■ **ACTIVITY**:
Restate word for word the lines in the listing below, starting at the line containing "The image size is (718, 338)." and ending at the line containing "Viewport: 439px width, 247px height.", both included; leave out the rest.

■ **RECORDS SUPPLIED**:

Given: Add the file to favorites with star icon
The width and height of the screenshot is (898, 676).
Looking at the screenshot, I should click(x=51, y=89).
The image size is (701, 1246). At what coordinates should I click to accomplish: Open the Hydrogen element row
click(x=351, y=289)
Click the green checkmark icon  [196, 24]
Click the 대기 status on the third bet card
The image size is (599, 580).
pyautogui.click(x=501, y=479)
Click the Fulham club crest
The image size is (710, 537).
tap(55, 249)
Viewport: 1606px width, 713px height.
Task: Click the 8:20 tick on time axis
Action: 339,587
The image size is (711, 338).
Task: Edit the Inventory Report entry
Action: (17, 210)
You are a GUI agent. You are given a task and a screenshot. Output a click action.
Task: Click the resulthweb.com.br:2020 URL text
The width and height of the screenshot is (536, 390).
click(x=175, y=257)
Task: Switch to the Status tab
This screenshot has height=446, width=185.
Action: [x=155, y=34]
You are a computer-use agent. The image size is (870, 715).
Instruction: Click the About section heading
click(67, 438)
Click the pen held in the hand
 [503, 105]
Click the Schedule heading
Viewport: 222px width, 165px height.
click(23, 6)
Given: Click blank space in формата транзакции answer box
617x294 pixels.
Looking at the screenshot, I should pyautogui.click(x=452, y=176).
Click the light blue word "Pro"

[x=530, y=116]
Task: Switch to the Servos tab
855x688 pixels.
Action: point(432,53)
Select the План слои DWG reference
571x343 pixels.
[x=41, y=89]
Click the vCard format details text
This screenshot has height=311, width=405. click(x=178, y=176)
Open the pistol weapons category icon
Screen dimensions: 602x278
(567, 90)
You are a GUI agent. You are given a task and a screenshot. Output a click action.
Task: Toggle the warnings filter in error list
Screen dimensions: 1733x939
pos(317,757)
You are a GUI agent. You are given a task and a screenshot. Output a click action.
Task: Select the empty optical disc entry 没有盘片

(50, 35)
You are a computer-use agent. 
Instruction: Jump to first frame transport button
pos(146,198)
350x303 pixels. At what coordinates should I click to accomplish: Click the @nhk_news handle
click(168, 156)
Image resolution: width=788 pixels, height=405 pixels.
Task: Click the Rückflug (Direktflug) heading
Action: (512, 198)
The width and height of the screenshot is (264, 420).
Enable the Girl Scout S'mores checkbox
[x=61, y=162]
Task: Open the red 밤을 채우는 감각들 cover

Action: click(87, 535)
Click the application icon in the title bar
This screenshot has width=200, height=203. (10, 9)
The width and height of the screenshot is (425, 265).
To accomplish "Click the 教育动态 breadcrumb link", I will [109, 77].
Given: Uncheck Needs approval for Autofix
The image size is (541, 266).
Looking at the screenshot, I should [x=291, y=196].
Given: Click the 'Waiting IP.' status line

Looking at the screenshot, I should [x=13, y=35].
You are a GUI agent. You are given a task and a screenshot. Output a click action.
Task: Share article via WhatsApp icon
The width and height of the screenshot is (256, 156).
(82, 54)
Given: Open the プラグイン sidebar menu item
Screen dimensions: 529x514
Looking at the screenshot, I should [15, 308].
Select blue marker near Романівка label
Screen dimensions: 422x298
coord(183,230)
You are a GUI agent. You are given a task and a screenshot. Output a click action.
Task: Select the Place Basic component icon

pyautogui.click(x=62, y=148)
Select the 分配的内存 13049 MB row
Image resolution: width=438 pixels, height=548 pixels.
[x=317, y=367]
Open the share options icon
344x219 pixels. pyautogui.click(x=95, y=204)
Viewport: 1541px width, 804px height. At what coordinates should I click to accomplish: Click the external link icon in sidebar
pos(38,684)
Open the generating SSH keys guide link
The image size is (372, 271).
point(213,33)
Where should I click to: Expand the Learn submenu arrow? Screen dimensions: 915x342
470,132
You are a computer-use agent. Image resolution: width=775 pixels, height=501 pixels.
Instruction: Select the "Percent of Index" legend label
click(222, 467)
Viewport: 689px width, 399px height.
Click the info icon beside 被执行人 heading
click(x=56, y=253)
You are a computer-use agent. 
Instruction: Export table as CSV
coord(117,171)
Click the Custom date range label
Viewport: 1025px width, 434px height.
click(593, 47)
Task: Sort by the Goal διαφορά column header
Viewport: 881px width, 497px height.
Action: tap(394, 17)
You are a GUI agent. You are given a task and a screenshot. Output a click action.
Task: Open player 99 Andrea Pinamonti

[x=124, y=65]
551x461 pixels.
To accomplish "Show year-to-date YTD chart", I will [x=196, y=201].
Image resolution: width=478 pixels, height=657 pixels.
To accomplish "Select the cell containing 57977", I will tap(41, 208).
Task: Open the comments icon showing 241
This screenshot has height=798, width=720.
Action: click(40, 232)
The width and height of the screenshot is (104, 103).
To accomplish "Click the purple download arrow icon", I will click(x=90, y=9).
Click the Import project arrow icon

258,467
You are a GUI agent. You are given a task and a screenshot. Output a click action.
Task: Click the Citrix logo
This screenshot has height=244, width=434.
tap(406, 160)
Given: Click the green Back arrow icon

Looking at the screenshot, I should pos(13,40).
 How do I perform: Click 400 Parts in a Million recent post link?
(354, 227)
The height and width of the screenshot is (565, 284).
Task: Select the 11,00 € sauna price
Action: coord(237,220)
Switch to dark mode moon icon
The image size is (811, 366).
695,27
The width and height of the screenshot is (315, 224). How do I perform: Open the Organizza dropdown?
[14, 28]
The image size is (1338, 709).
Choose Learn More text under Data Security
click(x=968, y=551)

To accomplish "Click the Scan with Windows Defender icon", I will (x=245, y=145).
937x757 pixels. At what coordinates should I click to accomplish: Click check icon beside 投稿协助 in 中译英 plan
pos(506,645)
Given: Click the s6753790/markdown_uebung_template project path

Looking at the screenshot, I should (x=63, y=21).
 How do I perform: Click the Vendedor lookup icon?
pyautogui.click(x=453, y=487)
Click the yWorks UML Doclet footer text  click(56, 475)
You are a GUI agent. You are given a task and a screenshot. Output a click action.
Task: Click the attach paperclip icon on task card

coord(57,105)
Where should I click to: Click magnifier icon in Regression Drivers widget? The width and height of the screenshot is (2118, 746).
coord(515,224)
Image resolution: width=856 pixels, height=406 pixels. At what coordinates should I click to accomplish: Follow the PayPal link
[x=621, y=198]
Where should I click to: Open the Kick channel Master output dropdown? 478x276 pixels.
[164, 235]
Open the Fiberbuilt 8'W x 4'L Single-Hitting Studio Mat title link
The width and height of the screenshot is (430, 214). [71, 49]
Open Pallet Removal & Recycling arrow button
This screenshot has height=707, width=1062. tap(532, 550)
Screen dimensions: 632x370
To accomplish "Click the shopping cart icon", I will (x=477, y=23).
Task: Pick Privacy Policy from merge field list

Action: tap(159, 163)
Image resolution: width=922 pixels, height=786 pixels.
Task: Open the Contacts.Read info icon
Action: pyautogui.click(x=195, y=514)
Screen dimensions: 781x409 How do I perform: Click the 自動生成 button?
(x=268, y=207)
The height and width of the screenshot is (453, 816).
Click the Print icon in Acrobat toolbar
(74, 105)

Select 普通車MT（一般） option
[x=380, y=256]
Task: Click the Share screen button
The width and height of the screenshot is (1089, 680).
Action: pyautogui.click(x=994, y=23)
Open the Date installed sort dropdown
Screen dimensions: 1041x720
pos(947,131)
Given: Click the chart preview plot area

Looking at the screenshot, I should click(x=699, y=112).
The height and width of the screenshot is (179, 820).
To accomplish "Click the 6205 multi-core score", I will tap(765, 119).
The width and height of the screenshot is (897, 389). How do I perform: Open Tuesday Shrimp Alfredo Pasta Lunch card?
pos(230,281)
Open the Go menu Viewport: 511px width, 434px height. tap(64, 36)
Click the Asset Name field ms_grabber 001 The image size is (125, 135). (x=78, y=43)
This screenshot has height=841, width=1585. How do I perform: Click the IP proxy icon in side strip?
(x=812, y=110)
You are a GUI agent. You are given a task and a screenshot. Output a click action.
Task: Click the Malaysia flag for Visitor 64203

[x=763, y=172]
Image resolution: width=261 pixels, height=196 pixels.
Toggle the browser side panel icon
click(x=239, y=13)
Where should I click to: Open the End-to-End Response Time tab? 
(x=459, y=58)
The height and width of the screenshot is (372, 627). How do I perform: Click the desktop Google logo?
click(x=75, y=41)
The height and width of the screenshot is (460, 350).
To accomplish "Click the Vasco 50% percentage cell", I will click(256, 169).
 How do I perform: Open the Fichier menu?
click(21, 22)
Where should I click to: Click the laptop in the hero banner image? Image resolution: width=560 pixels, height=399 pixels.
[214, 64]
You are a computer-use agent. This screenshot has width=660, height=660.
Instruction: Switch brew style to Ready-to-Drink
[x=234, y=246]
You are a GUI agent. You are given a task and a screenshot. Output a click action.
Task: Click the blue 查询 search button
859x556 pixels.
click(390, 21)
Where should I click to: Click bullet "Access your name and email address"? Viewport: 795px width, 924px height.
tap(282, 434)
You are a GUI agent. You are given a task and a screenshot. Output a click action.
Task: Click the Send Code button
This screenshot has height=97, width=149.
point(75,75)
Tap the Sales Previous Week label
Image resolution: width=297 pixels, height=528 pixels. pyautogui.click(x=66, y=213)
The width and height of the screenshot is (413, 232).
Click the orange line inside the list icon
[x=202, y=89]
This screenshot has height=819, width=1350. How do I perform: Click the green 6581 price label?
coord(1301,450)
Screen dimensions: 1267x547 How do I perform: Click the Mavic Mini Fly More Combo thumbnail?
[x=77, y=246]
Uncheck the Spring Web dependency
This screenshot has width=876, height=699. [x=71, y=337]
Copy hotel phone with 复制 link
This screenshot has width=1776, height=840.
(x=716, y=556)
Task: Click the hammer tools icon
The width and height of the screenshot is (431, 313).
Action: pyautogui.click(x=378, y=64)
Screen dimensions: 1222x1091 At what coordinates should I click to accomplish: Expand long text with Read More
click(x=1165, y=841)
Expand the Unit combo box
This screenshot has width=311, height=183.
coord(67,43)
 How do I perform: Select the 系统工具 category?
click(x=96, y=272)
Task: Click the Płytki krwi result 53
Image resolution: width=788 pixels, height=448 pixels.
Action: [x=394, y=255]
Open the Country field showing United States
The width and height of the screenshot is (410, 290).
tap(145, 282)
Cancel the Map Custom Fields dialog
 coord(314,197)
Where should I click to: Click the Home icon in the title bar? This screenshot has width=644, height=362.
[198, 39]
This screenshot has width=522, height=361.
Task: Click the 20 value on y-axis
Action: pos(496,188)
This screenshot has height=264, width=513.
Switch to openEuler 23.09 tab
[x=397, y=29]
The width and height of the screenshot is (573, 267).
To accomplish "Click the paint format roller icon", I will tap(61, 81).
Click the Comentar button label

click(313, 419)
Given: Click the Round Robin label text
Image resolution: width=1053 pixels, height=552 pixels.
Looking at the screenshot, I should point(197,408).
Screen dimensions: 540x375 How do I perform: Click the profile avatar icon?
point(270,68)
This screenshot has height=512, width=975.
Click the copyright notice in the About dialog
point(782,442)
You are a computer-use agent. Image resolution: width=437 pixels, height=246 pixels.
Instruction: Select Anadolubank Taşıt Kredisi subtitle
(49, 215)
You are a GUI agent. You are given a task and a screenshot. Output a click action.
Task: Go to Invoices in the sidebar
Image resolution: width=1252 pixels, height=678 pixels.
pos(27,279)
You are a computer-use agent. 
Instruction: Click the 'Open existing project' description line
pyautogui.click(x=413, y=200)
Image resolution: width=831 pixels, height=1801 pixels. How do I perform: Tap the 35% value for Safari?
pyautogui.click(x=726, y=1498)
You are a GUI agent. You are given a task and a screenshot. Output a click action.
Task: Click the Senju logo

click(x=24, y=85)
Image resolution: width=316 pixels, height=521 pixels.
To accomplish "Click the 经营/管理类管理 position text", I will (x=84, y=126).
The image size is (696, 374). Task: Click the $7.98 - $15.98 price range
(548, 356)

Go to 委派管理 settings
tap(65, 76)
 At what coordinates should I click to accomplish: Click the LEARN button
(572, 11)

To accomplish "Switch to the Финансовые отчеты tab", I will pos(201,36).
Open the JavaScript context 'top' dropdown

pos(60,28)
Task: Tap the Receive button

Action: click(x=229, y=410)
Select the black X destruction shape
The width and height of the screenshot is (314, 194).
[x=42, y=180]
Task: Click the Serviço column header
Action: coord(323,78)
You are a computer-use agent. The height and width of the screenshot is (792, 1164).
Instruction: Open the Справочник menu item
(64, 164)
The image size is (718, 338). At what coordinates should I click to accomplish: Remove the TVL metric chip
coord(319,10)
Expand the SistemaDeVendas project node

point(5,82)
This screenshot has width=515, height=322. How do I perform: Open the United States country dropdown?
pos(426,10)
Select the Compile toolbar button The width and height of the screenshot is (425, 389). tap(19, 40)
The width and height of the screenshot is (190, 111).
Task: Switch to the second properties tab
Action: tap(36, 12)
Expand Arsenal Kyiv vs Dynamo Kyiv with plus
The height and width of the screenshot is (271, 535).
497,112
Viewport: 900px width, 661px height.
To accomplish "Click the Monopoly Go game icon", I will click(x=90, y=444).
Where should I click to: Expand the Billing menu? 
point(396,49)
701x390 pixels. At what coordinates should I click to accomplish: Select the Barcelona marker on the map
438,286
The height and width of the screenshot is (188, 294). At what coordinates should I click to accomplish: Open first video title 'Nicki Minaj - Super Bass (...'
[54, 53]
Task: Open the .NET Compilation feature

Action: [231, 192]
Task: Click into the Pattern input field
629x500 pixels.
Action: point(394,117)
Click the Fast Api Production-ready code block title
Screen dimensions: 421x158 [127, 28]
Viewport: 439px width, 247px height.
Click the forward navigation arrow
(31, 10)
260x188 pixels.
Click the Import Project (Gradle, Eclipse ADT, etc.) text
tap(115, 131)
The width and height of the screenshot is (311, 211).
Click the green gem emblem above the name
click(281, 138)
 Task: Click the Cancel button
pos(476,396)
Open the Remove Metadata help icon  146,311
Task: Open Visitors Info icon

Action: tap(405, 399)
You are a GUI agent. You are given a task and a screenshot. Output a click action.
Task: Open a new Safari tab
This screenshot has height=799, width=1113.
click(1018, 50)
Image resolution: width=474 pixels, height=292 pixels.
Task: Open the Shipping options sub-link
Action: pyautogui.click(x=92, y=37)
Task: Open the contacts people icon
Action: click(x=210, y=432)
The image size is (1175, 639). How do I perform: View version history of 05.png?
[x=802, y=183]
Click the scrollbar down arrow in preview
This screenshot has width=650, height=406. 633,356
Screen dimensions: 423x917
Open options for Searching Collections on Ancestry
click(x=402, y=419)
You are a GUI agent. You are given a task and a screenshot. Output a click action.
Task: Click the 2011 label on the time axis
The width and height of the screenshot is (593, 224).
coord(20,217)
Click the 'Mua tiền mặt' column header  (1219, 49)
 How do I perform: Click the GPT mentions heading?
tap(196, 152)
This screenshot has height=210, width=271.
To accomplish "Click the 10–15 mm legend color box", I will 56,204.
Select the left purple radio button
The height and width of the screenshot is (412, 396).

■ **ANSWER SPACE**:
The image size is (718, 338). At what coordinates should I click to accomplish: Remove the TVL metric chip
coord(319,10)
Expand the SistemaDeVendas project node

point(5,82)
This screenshot has width=515, height=322. How do I perform: Open the United States country dropdown?
pos(426,10)
Select the Compile toolbar button The width and height of the screenshot is (425, 389). tap(19, 40)
The width and height of the screenshot is (190, 111).
Task: Switch to the second properties tab
Action: tap(36, 12)
Expand Arsenal Kyiv vs Dynamo Kyiv with plus
The height and width of the screenshot is (271, 535).
497,112
Viewport: 900px width, 661px height.
To accomplish "Click the Monopoly Go game icon", I will click(x=90, y=444).
Where should I click to: Expand the Billing menu? 
point(396,49)
701x390 pixels. At what coordinates should I click to accomplish: Select the Barcelona marker on the map
438,286
The height and width of the screenshot is (188, 294). At what coordinates should I click to accomplish: Open first video title 'Nicki Minaj - Super Bass (...'
[54, 53]
Task: Open the .NET Compilation feature

Action: [231, 192]
Task: Click into the Pattern input field
629x500 pixels.
Action: point(394,117)
Click the Fast Api Production-ready code block title
Screen dimensions: 421x158 [127, 28]
Viewport: 439px width, 247px height.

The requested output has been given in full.